Article Text


Do general practices which provide an acupuncture service have low referral rates and prescription costs? A pilot survey
  1. Gina Johnson, research director1,
  2. Adrian White, clinical research fellow2,
  3. Ruth Livingstone, medical acupuncturist3
  1. 1
    Stopsley Group Practice, Churchfield Medical Centre, Luton, UK
  2. 2
    Peninsula Medical School, Plymouth, UK
  3. 3
    The Little Surgery, Stamford, UK
  1. Gina Johnson, johgina{at}


Background Studies by individual acupuncture practitioners have given an indication that offering acupuncture in primary care may reduce the need for referral to secondary care and reduce the costs of prescriptions. It would be informative to find out whether these findings can be supported by data from other practices. The aim of this study was to test the feasibility of surveying national data on referrals and prescribing.

Methods Three primary care trusts (PCTs) were selected, and all practices within each trust were sent an email asking whether any member of the primary care team offered acupuncture, and if so how many appointments per week. Data on rates of referral to orthopaedic, physiotherapy, pain and rheumatology clinics were then sought from the PCT, both for the practices offering acupuncture and for the PCT as a whole. Similarly, data on costs of prescriptions for non-steroidal (NSAID) and non-opioid analgesic drugs were obtained from the Prescription Pricing Authority.

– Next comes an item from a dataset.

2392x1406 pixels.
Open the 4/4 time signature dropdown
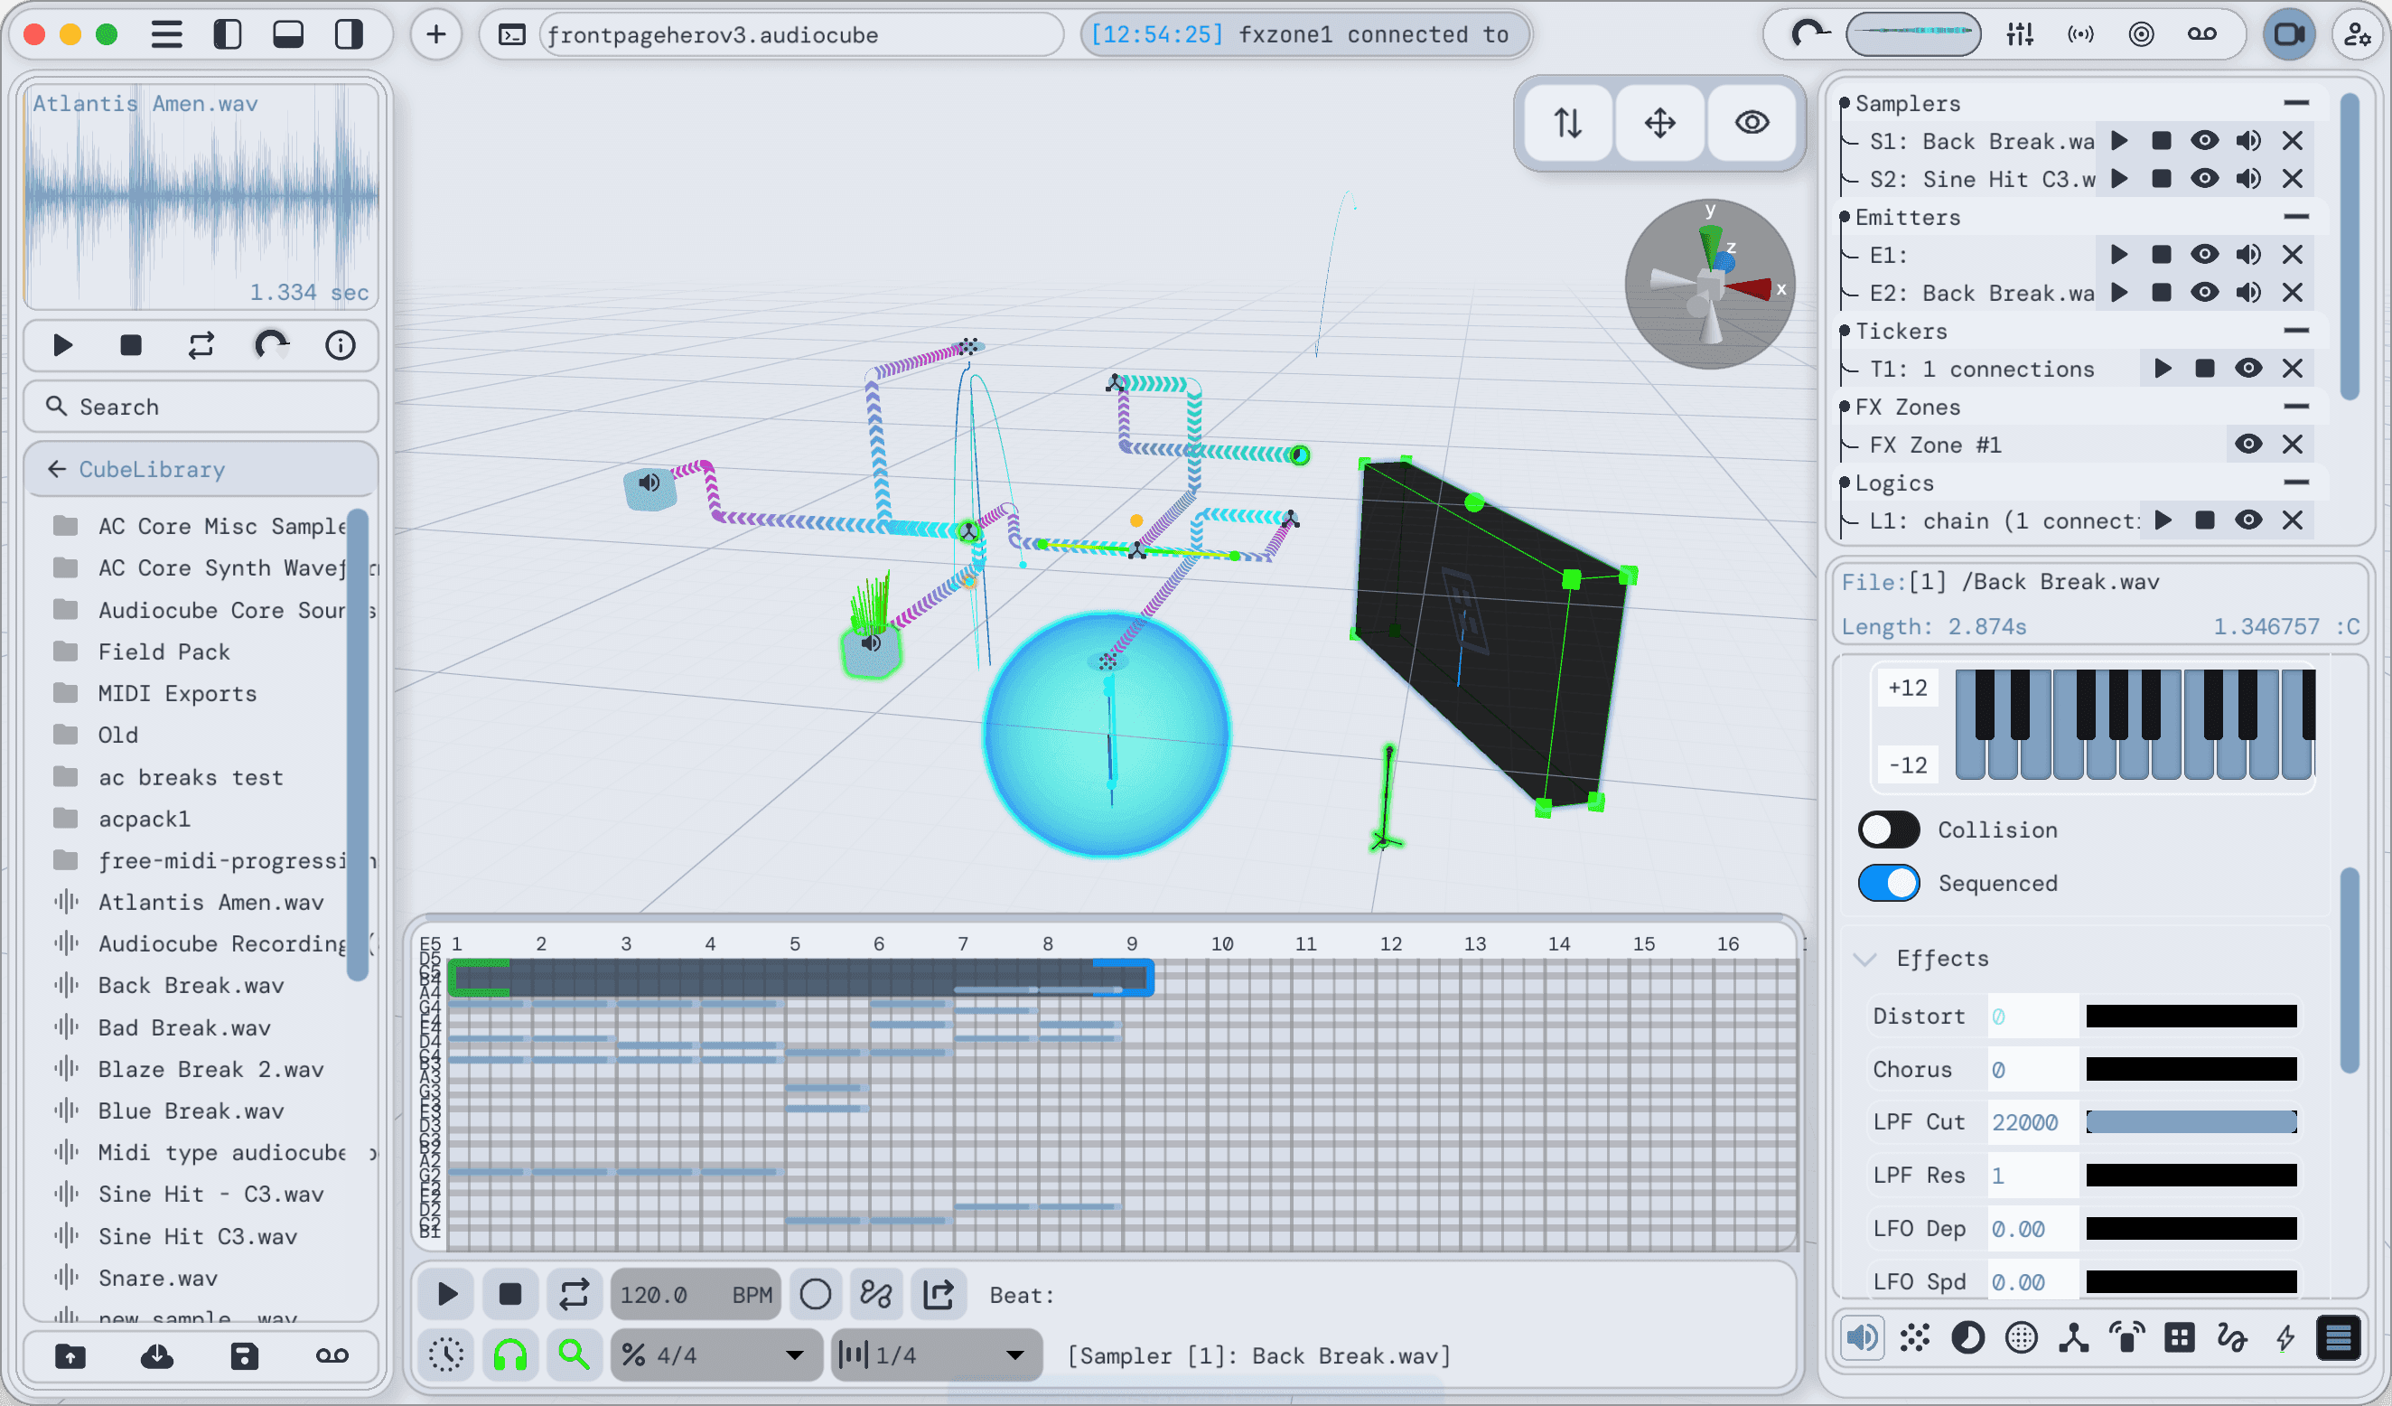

Results Out of the 109 practices surveyed, a total of 14 (13%) offered acupuncture services to some extent. There was wide variation in provision between the different PCTs. The eight practices which offered at least one appointment per week for every 2000 registered patients were included in the analysis. The mean values (and SDs) for the three PCTs and for the eight acupuncture practices, respectively, were as follows: for referral to various clinics: orthopaedic 32.3 (16.2) and 27.4 (10.87); pain clinic 1.6 (1.3) and 2.8 (1.6); physiotherapy 13.4 (14.5) and 29.5 (10.0); and rheumatology 4.7 (2.3) and 6.4 (3.0). The mean values for costs of non-opioid analgesics were £1820 (£442) and £2008 (£762); and for NSAIDs were £4148 (£269) and £4476 (£1366), respectively. There were no trends towards a reduction of clinic referral or prescription costs.

Conclusions We have conducted the first survey of the effects of provision of acupuncture in UK general practice, using data provided by the NHS, and uncovered a wide variation in the availability of the service in different areas. We have been unable to demonstrate any consistent differences in the prescribing or referral rates that could be due to the use of acupuncture in these practices. The wide variation in the data means that if such a trend exists, a very large survey would be needed to identify it. However, we discovered inaccuracies and variations in presentation of data by the PCTs which have made the numerical input, and hence our results, unreliable. Thus the practicalities of access to data and the problems with data accuracy would preclude a nationwide survey.